Dataset entries
<<<<
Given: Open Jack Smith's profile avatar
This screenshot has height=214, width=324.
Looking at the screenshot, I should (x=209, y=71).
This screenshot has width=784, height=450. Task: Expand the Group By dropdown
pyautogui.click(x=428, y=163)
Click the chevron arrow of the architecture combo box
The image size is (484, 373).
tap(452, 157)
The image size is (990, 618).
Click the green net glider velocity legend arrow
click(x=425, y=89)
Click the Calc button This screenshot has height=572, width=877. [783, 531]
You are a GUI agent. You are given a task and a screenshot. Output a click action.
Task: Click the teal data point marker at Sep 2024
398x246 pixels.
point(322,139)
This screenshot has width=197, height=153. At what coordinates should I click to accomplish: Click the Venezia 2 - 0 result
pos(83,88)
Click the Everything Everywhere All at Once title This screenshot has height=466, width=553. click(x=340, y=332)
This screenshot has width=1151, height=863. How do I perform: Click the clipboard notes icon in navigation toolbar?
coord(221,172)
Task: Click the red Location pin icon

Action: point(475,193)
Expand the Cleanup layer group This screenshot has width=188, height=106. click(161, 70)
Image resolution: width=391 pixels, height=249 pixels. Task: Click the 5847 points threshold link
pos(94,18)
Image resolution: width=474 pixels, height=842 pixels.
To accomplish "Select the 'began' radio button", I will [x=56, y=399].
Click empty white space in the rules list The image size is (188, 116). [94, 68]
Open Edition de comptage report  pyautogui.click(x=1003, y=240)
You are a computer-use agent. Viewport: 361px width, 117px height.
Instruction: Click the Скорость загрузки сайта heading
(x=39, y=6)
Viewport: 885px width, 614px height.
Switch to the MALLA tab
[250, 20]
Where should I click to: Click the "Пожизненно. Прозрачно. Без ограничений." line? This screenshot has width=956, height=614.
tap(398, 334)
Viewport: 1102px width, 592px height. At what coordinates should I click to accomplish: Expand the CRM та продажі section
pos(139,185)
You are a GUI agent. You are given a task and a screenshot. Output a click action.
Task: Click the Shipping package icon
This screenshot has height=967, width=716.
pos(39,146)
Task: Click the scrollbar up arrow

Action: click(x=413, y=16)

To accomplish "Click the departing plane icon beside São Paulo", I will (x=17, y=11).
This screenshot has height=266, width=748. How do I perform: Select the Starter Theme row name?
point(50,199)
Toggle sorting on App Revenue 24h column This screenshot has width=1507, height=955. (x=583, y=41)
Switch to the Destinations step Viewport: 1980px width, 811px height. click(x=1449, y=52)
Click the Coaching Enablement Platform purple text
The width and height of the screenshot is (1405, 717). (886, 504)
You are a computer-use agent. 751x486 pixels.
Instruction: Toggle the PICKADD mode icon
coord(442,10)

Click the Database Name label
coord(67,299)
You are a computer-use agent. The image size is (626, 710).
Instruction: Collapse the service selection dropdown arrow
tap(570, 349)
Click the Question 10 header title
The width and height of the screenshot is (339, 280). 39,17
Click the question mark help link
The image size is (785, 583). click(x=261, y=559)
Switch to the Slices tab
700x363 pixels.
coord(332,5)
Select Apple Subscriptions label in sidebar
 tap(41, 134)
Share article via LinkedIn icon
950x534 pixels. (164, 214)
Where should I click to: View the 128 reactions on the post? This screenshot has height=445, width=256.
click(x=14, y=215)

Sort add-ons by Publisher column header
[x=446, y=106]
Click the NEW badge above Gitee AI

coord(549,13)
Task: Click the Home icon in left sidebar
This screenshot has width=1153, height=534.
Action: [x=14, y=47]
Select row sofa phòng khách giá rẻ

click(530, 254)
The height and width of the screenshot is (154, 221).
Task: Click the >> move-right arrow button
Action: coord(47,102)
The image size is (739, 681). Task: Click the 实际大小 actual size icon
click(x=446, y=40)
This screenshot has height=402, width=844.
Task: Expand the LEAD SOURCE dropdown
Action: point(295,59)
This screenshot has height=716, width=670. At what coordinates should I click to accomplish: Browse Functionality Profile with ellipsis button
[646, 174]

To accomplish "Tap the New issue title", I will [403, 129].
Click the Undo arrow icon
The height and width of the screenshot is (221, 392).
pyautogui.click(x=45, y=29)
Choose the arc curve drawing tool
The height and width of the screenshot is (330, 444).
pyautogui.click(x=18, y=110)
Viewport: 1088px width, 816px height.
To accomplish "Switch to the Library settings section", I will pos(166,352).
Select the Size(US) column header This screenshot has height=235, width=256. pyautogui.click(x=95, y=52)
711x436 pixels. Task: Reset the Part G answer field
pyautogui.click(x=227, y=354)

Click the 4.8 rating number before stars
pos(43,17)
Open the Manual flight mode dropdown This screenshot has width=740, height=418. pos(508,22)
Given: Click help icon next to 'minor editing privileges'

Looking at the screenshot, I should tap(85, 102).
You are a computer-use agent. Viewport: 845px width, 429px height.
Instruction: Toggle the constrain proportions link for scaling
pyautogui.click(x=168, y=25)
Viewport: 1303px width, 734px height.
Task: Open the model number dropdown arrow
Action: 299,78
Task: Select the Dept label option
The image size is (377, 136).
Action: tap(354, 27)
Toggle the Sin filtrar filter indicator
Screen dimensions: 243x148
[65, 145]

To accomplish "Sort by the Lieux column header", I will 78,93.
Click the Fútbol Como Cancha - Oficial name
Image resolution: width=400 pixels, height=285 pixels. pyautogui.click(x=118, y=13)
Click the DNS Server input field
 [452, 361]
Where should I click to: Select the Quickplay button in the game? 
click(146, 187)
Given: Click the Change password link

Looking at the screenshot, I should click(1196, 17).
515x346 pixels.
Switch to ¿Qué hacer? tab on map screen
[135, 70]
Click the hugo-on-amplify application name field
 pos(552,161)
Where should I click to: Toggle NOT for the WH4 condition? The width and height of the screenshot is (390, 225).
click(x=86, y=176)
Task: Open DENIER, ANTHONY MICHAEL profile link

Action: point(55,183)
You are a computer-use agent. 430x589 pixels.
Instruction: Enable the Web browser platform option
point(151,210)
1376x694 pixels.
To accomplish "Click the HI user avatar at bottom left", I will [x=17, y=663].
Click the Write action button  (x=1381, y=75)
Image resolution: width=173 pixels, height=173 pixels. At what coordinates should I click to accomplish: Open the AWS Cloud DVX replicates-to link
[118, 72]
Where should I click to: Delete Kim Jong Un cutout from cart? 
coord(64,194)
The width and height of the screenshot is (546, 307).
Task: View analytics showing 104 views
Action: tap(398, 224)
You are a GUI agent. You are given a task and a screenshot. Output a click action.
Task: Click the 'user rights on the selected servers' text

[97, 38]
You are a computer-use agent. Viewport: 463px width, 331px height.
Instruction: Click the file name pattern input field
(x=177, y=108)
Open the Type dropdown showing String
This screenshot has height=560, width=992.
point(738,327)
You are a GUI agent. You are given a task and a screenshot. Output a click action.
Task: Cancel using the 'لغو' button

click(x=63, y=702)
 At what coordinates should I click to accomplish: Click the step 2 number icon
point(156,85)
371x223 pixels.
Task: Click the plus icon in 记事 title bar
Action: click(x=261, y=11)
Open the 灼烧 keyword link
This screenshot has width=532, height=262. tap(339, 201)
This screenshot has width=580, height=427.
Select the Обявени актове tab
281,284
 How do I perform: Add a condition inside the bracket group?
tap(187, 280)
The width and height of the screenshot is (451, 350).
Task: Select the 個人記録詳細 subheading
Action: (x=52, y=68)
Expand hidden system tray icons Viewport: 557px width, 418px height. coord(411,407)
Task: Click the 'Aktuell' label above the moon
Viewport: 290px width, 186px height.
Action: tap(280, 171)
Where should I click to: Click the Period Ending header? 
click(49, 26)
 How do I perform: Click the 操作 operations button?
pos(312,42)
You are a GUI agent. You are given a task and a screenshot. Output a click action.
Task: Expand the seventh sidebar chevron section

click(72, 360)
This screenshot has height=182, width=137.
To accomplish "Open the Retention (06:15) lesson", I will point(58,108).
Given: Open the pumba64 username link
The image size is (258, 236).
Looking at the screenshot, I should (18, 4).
>>>>
Look through the lines above and collect those with the word "avatar".

Given: Open Jack Smith's profile avatar
To accomplish "Click the HI user avatar at bottom left", I will [x=17, y=663].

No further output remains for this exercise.